Впрочем, как и в случае Лос-Анжелеса, киллер осваивал язык, копируя чужие слова и чувствуя себя «попугаем в клетке». Возможно, в какой-то момент, попугаю в клетке сделалось слишком тесно, сумма его нового опыта вступила в противоречие с требованиями его обычного ремесла. Киллер может отправить отсюда совсем не того, но тоже очень важного человека, и тогда его жизнь обесценивается до отрицательных цифр. О таких вещах можно лишь догадываться. Может быть, кто-то как раз откопал фигурки в тайге.

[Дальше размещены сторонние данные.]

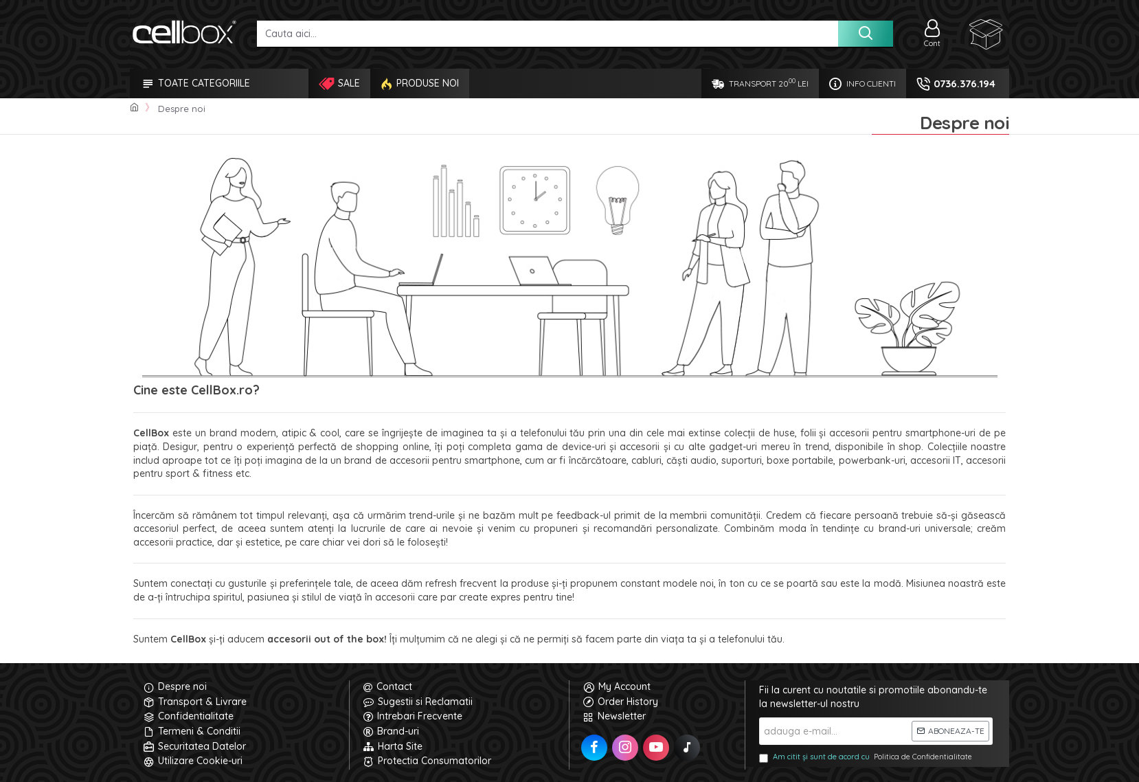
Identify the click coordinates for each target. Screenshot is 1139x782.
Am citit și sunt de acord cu (866, 757)
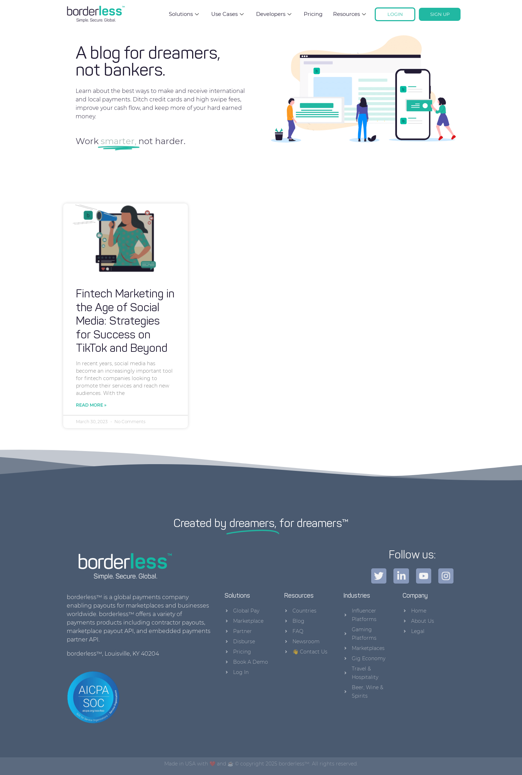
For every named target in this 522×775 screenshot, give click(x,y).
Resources (350, 14)
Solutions (185, 14)
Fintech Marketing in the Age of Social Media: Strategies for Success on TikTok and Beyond (125, 322)
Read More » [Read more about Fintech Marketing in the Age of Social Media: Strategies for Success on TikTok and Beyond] (91, 405)
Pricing (313, 14)
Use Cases (228, 14)
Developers (274, 14)
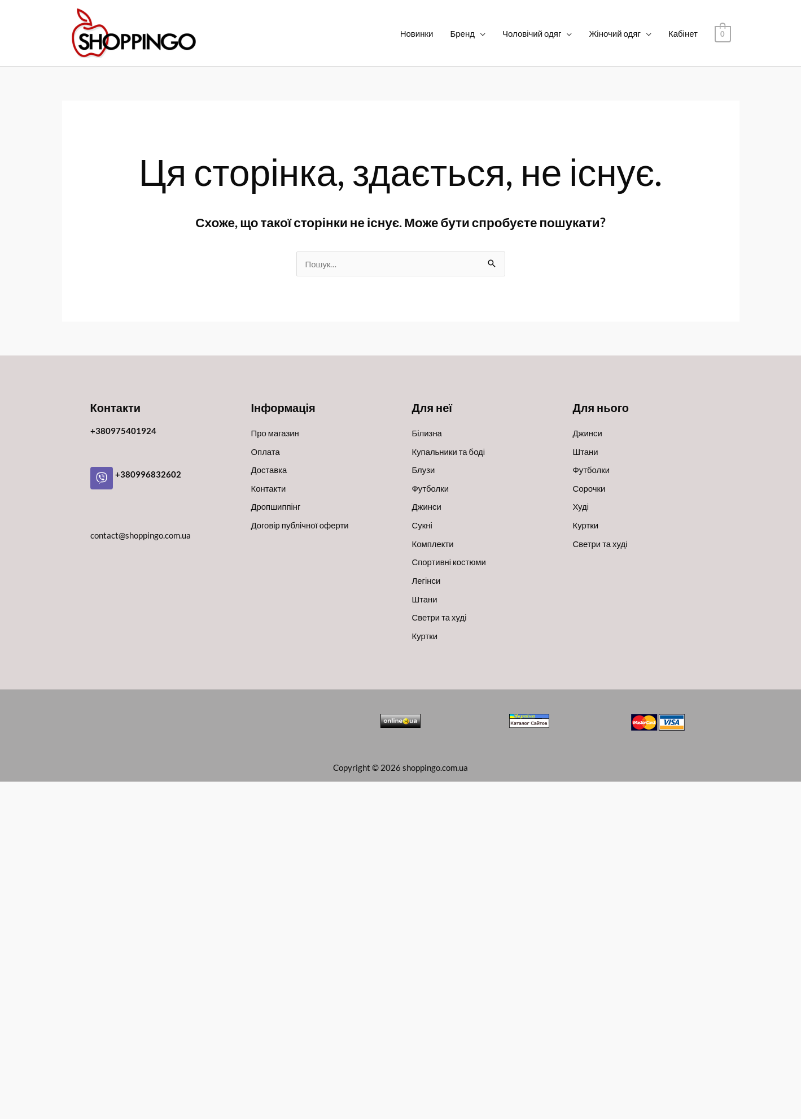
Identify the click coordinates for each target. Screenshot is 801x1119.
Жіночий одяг (615, 33)
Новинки (417, 33)
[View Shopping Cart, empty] (722, 33)
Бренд (463, 33)
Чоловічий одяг (532, 33)
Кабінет (683, 33)
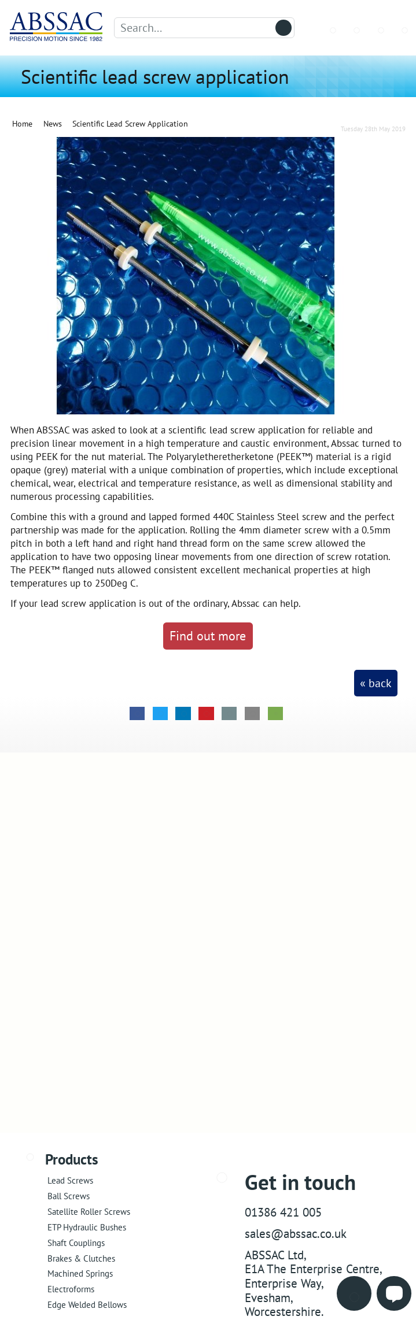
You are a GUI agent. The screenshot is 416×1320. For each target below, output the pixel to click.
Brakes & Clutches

На похоронах людей почти не было, самая многочисленная группа — милиция с видеокамерой, нарочито всех снимавшая, только что не бравшая интервью. Пришли родители, свято уверенные, что сын «торговал чем-то не очень честным». Девица, с которой я до этого не был знаком, сунула мне в руки тетрадь с моей же фамилией на обложке, написанной рукой покойного. Он смог меня удивить и после смерти. Это были стихи:
Вот новый склеп довольно стильный
И мрак и хлад внутри могильный
И телефон звонит мобильный.
Вперед оплачен на сто лет
Лежит братан при всем параде,
Дешевки нет в его наряде.
Мобил в кармане подключенный
В другом кармане ствол точеный
Заряженный и золоченый.
Воскреснет завтра вдруг в обед?
Он схватит в темноте мобилу
И номер наберет Джамилу
Или покруче Джорджу, Билу
Он скажет с холодком: Привет!
Вы думали, я укокошен?
Навек на кладбище уложен?
Придавлен крышкой гробовою
И скоро стану я скелет?
Э нет, партнеры дорогие,
Сначала вам отдам долги я
А то, гляжу, вы все такие
Прожить собрались по сто лет.
Меня не ждите — сам найду вас.
Когда почувствуете ужас
И хлад нездешний за спиной
Так я за вами, ствол со мной
Достану золоченый ствол
И ваш размажу мозг об стол
И важные бумаги.
Приспустят ваши флаги
На крышах заграничных фирм
Про вас, возможно, снимут фильм
И в самолете модном
Останки увезут домой,
Чтоб там раздать голодным.
Но спит пока братан рассейский
Убит навылет деловой
Не слышит как звонит мобильник
И только нимб над головой.
Хоть ты грешил не раз по жизни
И многих просто завалил
А всетки ты служил отчизне
Гонял таких вот, как Джамил,
Джордж, Бил, Диего и Уинстон,
Хавьер, Муса и Фердинанд
Цивилизаторов всей жизни
Ты многих сбросил в жаркий ад.
За то тебе поется слава
Российский деловой братан
За то к твоей могиле видной
Поставлю полный я стакан.
Не будим торопиться слишком
И склеп твой крепко запирать
Авось услышишь звон мобилы
И ночью выйдешь пострелять
Орфография и пунктуация оригинала сохраняется. Мне кажется, этот автонекролог — его первый литературный опыт, и, скорее всего единственный. Адресован он мне только в случае смерти киллера, как некое важное сообщение, которое я должен получить и отслоить все скорлупы от ядра. Полагаю, он хотел выступить на моей территории, в моей роли, попытаться «написать», и тем самым призвать меня попробовать его роль, взвесить в руках что-нибудь тяжелое, дорогое, запрещенное, созданное для охоты. И если я решусь дебютировать в его роли, то, очень надеюсь, в моей премьере окажется не меньше наивной непосредственности, чем в его стихах. Понятное желание автора совпасть хотя бы отчасти со своим персонажем.
Глава шестнадцатая:
Здравствуй, Индия!
У нас были три недели, чтобы освоить маршрут: Дели — Чиннай — Махабалипурам — Канчипурам — Танжавур — Модурай — Агра — Дели. Вспоминаю беспорядочно. Путешествовал вдвоем с писателем Олегом Шишкиным. У Шишкина тоже не было расчески, но у него не было и волос, если не считать короткого ирокеза, из-за которого ему никто в Индии не верил, что он писатель — принимали за эстрадную звезду, приехавшую в гости к Сай Бабе или в Ауровиль.